In our study, we found that high PD-NLR score was correlated with tumor size, T-stage, lymph node metastasis, type of hormone production, perineural invasion, and WHO classification. Moreover, patients with high PD-NLR score were more likely to have distant metastasis than patients with low PD-NLR score. All of these findings indicate that PD-NLR can reflect the tumor progression and tumor burden. Further analysis revealed that PD-NLR score was an independent predictive factor for patients with surgically resected PNETs of the head. Patients with a high PD-NLR score had significantly poorer OS and DFS than did those with a low PD-NLR score. For the subgroups of patients with grade 1 or 2 tumor or tumor size > 2.5 cm, we similarly found that high PD-NLR score was significantly associated with decreased OS and DFS. Furthermore, the predictive capability of PD-NLR score for survival was superior to that of WHO classification. All of these findings confirm that preoperative PD-NLR score can predict the outcomes of patients with PNET of the head undergoing curative resection.
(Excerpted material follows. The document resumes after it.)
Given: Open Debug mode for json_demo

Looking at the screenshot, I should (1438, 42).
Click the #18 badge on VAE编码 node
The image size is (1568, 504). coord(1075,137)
The major limitations of the present study are its retrospective nature and single-center design. A further limitation is the small sample size. Therefore, large prospective studies are necessary to validate our findings. Another limitation was the short study duration of 46 months, as PNETs generally have an indolent disease course. In addition, only patients who underwent curative resection were included in the study. Despite these limitations, the present study is valuable as it identifies PD-NLR score as a potential prognostic marker to predict survival in patients with PNET of the head undergoing curative resection.

Conclusions

Based on the PD-NLR scoring system, patients with PNETs of the head after curative resection were classified into three groups based on their prognosis. As a novel and easily accessible inflammation-based biomarker, preoperative PD-NLR score can serve as an independent prognostic marker of early survival in patients with PNETs of the head undergoing curative resection. Prospective and independent studies are warranted to verify our findings.